Al contrario de las ciudades, donde cafés, mezquitas y zocos son lugares donde socializar, el intercambio de información en el desierto se hace a la luz de la lumbre, al cobijo de un toldo de la jaima, rodeados de la discreción que otorga la noche. Cuando todo está dicho y aún quedan ganas de charlar, entonces se cuentan historias para no dormir. En ésas he conocido historias realmente fascinantes; algunas hermosas y otras truculentas.

Hacía dos días que nuestra pequeña caravana científica se había unido a otra que trasladaba un gran rebaño de camellos al Norte desde los pastos ribereños del río Senegal. La conformaba un conglomerado de miembros de la tribu Tayakant y algunos Tekna de Gulimin, en cuyo mercado pretendían despachar la vasta grey. Aún estábamos en el bello Tiris. Habíamos acampado en un paraje llamado Bugrara, pasado un pozo de agua salobre llamado Tamjalig que todos evitaban. Nuestros acompañantes estaban nerviosos: el cansancio del rebaño y una molesta ventolera los había obligado a plantar las jaimas muy a su pesar. Habíamos dejado muy cerca el Jancarat entre cuyas colinas se escondía un terrible secreto para los beduinos. Esa noche inquirí a mis anfitriones para saber de él. Me adelantaron que a los pies de una de las colinas estaba la tumba de un beduino de infeliz existencia, maldecido por Dios, motivo por el cual, su inmundo espíritu rondaba a quienes por allí pasaban.

Tras la cena, y mientras degustábamos los tés de rigor, uno de los beduinos viejos allí presentes me contó su leyenda; una historia con una poderosa advertencia.

Sidi. Había una vez un joven pastor que odiaba a su padre y amaba a su madre. La madre lo quería y lo adoraba, pero el padre le pegaba, lo humillaba y, pasado un tiempo, terminó echándolo de la jaima; acto de gran deshonra en nuestra cultura beduina, pues lo convertía en un paria en el seno de la tribu. Rebajado, siguió en la tribu, aunque por su condición casi todos lo evitaban, lo cual agrió su carácter. Al tiempo se hizo adulto, muriendo en primer lugar su madre, aquella madre que le había mimado y protegido. El hombre, viendo como era sepultada, intentó llorar, pero no tenía lágrimas. El padre vivió muchos años más. Envejeció y murió cuando el hijo tenía más de cincuenta años. Y en el sepelio de su padre, para su gran sorpresa, se dio cuenta de que no podía controlar sus lágrimas, lloraba, sollozaba sin parar de un modo incontrolable, desesperado.

—¿Y a qué se debe su maldición? — le inquirí.

—Por la voluntad de Dios, sidi talib. Al hombre le había movido toda su vida el odio a su padre.
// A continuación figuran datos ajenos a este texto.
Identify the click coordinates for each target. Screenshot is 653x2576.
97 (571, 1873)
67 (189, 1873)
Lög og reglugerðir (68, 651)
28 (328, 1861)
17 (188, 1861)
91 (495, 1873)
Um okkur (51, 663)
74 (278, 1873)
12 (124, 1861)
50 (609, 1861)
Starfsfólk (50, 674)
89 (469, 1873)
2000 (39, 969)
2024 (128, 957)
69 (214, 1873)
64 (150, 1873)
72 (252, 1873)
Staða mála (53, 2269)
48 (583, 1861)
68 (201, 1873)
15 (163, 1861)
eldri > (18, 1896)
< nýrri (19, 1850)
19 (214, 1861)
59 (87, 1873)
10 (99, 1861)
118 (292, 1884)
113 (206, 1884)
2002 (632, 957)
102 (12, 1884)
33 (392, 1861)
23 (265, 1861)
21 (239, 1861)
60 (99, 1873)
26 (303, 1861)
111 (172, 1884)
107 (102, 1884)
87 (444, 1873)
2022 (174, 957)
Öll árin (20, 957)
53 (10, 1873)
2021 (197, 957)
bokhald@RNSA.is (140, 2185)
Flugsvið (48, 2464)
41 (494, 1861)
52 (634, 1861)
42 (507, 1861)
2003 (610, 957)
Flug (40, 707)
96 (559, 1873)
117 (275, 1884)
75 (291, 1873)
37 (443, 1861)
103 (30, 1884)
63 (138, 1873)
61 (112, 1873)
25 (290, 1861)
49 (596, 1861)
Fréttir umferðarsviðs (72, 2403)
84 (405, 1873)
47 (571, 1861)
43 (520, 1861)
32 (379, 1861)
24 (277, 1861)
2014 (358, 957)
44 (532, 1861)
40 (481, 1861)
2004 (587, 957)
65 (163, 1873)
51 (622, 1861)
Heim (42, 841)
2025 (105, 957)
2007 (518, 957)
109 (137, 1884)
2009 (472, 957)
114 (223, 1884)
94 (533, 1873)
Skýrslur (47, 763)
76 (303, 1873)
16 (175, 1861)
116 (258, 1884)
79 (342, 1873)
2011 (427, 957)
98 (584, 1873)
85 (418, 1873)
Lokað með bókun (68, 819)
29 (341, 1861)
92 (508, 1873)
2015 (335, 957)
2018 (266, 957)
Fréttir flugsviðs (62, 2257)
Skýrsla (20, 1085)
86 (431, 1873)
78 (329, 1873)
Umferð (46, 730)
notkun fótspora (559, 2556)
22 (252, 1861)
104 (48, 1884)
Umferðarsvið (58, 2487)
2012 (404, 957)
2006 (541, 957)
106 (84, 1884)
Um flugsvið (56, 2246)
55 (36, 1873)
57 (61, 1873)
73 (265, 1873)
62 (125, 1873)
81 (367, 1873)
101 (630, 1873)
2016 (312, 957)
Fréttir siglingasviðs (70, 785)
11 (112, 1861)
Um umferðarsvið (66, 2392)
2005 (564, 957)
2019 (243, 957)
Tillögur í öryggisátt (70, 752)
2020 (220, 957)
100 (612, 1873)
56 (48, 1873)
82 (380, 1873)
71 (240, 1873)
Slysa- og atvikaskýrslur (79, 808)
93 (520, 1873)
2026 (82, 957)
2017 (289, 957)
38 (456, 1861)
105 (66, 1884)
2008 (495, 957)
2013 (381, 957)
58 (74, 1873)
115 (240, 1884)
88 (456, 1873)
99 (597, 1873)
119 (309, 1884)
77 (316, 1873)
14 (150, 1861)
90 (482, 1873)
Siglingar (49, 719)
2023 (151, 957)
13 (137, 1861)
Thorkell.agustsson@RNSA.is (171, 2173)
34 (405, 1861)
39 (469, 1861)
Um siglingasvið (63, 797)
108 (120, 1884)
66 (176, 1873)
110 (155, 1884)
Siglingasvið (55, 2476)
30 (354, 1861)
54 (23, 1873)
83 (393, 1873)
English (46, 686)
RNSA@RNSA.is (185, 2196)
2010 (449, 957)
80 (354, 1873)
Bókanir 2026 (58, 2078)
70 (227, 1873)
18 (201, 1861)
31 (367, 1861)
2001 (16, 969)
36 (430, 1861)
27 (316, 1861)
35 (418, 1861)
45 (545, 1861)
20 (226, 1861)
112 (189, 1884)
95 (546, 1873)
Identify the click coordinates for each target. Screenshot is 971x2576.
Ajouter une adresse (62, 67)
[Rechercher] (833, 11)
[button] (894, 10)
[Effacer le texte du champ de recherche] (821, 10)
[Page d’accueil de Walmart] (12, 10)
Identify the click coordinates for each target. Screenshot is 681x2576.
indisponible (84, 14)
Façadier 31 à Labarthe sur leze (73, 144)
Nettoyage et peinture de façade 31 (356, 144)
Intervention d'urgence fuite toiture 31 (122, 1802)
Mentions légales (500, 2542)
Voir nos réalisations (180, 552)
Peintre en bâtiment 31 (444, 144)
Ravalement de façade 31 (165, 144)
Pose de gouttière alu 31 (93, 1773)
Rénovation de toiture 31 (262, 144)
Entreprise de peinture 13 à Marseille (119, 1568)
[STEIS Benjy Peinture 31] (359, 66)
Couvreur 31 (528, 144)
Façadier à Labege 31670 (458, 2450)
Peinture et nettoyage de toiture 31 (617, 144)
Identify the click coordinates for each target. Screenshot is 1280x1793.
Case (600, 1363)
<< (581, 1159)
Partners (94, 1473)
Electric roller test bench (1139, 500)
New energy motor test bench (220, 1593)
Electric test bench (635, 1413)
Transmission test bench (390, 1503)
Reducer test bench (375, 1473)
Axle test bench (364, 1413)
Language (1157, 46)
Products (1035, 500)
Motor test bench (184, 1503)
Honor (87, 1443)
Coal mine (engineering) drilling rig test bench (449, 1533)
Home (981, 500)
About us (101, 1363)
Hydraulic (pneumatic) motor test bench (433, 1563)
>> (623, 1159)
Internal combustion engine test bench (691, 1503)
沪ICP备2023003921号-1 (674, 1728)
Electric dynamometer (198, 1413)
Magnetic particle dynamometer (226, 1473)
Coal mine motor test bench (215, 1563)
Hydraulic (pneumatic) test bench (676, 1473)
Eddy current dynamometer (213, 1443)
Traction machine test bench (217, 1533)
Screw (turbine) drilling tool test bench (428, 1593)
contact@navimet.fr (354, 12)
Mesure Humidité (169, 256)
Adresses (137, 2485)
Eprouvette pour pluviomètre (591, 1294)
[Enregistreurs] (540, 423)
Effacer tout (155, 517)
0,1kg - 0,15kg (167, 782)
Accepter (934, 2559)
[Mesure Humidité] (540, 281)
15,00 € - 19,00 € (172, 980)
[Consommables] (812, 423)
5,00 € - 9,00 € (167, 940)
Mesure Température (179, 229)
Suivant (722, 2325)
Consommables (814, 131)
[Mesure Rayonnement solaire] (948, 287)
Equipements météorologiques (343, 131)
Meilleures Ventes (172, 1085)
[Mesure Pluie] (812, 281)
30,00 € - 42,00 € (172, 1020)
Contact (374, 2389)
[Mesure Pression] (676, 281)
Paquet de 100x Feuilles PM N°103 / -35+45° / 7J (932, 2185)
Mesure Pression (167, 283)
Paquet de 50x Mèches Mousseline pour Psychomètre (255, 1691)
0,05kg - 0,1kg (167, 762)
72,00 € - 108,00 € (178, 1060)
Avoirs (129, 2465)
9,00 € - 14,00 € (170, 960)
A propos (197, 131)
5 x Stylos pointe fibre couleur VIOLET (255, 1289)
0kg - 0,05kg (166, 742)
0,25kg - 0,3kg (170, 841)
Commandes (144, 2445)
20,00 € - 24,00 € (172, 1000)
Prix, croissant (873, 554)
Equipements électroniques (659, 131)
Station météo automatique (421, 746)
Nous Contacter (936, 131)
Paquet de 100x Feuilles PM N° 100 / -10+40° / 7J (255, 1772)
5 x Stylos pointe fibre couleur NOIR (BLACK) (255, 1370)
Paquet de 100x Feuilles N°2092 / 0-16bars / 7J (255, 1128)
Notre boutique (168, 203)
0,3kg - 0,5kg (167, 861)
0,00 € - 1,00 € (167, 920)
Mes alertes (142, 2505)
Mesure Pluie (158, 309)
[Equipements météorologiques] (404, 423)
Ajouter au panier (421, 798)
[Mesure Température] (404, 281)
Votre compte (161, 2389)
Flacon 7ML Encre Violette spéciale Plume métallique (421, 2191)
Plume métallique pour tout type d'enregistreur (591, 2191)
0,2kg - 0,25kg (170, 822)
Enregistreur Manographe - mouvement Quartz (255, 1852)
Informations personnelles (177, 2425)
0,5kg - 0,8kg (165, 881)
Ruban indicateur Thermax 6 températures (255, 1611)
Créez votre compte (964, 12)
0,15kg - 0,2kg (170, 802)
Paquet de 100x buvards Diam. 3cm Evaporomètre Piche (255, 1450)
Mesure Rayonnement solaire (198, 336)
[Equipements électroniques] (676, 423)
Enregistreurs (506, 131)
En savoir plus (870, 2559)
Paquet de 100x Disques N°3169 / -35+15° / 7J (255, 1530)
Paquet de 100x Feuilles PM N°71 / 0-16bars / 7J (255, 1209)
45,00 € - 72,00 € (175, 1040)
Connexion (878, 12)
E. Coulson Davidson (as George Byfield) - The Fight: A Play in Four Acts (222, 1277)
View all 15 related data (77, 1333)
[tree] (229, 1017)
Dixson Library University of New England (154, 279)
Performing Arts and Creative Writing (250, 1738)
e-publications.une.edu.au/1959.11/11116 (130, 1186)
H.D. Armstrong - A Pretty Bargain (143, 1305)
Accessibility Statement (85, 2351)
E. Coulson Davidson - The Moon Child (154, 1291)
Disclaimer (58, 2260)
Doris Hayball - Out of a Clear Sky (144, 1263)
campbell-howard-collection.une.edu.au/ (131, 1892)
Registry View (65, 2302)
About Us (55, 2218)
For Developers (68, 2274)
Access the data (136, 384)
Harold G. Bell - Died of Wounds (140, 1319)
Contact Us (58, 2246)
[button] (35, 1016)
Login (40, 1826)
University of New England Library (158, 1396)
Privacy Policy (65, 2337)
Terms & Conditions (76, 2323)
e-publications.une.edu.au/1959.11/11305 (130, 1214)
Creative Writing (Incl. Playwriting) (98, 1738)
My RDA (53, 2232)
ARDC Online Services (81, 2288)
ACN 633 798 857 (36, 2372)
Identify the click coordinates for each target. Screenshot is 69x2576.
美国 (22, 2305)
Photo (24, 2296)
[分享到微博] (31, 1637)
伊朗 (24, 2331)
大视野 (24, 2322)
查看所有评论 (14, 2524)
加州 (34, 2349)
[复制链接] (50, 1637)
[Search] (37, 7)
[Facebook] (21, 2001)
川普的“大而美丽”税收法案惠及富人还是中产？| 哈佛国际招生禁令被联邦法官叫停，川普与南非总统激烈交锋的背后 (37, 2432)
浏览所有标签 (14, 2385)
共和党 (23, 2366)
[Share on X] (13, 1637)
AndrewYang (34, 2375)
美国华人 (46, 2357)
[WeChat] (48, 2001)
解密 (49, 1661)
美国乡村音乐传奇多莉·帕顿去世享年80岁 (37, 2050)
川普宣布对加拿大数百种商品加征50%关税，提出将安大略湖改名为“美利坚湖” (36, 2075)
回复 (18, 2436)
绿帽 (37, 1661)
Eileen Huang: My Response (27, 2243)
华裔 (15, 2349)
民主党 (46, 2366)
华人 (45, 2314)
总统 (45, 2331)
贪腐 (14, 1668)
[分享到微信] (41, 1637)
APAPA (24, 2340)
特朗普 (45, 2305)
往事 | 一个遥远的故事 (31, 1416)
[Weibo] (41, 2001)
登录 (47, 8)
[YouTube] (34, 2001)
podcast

Perder a su madre fue duro, pero cuando murió el padre, cuando el odio perdió su objeto, su vida quedó vacía. Se hundió. Y se entregó a la iniquidad y a la blasfemia. Nunca se arrepintió de su odio y Dios lo castigó, haciéndolo aún más despreciable y maldito.

A la mañana siguiente, mientras levantaban el campamento y deambulaba por los alrededores, pensé en que había oído esta fábula en otras versiones en Europa, lo que da idea de lo universalmente comunes que pueden ser ciertas conductas humanas. Y también lo didácticas que pueden llegar a ser sus inquietantes moralejas: tal es su maldición que nadie pisa la tumba del blasfemo y, quien quiere verla, tiene que asomarse por un agujero practicado en la pared, tal y como mi curiosidad me llevó a hacer y fotografiar.